Jest to świadectwo kobiety wypowiedziane w sposób prosty i szczery, która myślała, że zostając dziewicą konsekrowaną będzie bliżej Boga.
Naprawdę warto posłuchać do końca, bo to świadectwo zawiera podstawową istotę wiary.
https://youtu.be/SXh4O1UvA28?si=xNMeZZAPHehUR3ED

Dzięki. Trochę cicho nagrane, ale dałam radę.

wybrana - 2024-01-08, 12:47

Wiesława napisał/a:
wybrana napisał/a:
Wiesiu podaję link w tym temacie, by podkreślić, jak wielka jest miłość i wspomożenie Boże. Bóg jest żywy i bardzo wspomaga.
Jest to świadectwo kobiety wypowiedziane w sposób prosty i szczery, która myślała, że zostając dziewicą konsekrowaną będzie bliżej Boga.
Naprawdę warto posłuchać do końca, bo to świadectwo zawiera podstawową istotę wiary.
https://youtu.be/SXh4O1UvA28?si=xNMeZZAPHehUR3ED

Dzięki. Trochę cicho nagrane, ale dałam radę.

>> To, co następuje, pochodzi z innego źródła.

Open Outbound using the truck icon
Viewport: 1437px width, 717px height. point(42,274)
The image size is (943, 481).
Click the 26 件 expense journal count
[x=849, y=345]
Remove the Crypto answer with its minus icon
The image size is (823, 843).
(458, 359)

Nie wiem jakie są Twoje odczucia ale ja uważam to świadectwo za bardzo owocne dla mnie.
Ja jej wierzę, że usłyszała pouczający ją głos Boga, bo ja też go doświadczyłam.
Szłam i na środku pokoju gdy usłyszałam stałam
się cała sztywna. To jest coś niewyobrażalnego i niesamowitego. To było po południu a ja do samego wieczora nie mogłam opanować łez wzruszenia i wielkiej radości.

nike - 2024-01-08, 13:19

wybrana napisał/a:

Nie wiem jakie są Twoje odczucia ale ja uważam to świadectwo za bardzo owocne dla mnie.
Ja jej wierzę, że usłyszała pouczający ją głos Boga, bo ja też go doświadczyłam.
Szłam i na środku pokoju gdy usłyszałam stałam
się cała sztywna. To jest coś niewyobrażalnego i niesamowitego. To było po południu a ja do samego wieczora nie mogłam opanować łez wzruszenia i wielkiej radości.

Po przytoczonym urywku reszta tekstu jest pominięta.